SET EXERCISE:
Reproduce the records below character for character, from the line containing "The image size is (960, 912)." down to the line containing "coord(227,132)", with both of those lines included.

** START MATERIAL FOR THE TASK **

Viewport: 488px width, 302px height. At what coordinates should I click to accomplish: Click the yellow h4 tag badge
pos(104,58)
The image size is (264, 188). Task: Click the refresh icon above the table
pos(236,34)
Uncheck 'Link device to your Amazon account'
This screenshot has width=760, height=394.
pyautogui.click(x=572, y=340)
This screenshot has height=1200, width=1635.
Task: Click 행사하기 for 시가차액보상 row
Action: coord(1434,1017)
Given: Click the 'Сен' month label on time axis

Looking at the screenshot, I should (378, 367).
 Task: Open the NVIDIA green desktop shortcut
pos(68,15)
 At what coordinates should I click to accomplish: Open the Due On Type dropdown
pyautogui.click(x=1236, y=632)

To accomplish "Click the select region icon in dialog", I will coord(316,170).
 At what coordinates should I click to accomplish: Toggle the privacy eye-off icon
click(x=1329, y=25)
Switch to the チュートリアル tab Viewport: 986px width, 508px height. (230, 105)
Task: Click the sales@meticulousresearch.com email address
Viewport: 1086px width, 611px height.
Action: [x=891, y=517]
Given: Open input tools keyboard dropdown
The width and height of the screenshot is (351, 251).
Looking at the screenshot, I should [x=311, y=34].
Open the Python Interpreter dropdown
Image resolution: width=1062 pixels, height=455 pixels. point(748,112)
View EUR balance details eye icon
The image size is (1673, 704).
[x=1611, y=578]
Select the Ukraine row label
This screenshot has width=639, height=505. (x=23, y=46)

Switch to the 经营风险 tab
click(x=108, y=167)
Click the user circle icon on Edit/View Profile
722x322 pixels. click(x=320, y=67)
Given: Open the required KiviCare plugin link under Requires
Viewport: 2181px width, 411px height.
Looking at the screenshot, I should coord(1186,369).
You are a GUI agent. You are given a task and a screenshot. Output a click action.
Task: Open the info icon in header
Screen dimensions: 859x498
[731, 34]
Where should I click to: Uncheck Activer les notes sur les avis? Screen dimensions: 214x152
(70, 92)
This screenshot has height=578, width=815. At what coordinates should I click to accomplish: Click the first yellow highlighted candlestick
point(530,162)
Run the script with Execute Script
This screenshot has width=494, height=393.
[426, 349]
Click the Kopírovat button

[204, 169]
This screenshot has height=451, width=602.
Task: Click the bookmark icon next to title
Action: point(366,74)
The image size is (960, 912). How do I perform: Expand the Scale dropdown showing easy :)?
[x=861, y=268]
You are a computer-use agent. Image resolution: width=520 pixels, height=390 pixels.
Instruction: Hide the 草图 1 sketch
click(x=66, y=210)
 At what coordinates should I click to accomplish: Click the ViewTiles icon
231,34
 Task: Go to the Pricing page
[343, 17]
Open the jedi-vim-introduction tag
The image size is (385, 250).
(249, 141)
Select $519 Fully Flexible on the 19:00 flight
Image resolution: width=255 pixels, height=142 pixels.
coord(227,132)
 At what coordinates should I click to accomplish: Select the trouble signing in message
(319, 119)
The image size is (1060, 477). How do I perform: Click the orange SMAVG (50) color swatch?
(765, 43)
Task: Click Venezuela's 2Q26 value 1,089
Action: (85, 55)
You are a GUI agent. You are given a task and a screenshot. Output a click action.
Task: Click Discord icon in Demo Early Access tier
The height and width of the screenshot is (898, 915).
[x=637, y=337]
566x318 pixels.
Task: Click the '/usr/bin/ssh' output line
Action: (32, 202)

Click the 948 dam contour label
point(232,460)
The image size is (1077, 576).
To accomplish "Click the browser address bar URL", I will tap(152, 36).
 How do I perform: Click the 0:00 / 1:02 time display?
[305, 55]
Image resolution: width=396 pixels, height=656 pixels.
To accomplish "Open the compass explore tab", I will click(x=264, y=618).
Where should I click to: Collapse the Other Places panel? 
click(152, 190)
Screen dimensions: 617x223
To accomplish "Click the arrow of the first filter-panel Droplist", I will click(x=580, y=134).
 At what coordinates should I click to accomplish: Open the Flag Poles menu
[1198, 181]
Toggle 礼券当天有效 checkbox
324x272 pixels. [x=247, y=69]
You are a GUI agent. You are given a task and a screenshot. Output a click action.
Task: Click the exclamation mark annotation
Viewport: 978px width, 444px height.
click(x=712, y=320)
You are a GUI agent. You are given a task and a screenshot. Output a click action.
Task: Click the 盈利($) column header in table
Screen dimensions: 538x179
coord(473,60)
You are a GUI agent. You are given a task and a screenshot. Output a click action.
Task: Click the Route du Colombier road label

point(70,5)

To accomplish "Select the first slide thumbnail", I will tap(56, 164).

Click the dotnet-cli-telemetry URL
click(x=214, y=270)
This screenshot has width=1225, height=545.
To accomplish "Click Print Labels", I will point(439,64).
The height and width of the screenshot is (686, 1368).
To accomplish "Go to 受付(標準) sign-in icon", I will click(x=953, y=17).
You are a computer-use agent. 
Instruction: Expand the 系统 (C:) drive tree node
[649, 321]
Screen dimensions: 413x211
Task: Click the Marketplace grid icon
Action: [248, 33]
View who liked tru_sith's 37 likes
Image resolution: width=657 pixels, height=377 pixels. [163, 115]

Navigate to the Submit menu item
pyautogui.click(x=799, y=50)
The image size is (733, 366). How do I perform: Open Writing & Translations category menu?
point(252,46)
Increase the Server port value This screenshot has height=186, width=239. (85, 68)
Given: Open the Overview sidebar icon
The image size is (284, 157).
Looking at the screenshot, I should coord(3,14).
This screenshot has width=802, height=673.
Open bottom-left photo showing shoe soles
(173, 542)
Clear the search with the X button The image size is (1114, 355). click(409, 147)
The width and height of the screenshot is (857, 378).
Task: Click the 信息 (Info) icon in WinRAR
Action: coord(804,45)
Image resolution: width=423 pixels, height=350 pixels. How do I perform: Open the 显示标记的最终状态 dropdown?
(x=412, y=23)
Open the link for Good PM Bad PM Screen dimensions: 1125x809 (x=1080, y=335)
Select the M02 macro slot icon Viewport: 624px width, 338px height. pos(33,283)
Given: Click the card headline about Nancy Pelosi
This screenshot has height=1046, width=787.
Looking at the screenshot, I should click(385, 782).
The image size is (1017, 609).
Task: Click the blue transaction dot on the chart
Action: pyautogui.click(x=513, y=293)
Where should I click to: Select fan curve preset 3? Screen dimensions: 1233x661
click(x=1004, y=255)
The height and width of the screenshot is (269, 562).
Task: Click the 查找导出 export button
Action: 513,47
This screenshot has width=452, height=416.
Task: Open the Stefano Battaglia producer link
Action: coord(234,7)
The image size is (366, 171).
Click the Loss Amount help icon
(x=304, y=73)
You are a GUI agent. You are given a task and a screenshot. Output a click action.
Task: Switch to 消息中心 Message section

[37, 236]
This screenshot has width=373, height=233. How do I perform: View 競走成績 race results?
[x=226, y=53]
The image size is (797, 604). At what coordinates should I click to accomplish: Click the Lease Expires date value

** END MATERIAL FOR THE TASK **

TASK SOLUTION:
The image size is (960, 912). How do I perform: Expand the Scale dropdown showing easy :)?
[x=861, y=268]
You are a computer-use agent. Image resolution: width=520 pixels, height=390 pixels.
Instruction: Hide the 草图 1 sketch
click(x=66, y=210)
 At what coordinates should I click to accomplish: Click the ViewTiles icon
231,34
 Task: Go to the Pricing page
[343, 17]
Open the jedi-vim-introduction tag
The image size is (385, 250).
(249, 141)
Select $519 Fully Flexible on the 19:00 flight
Image resolution: width=255 pixels, height=142 pixels.
coord(227,132)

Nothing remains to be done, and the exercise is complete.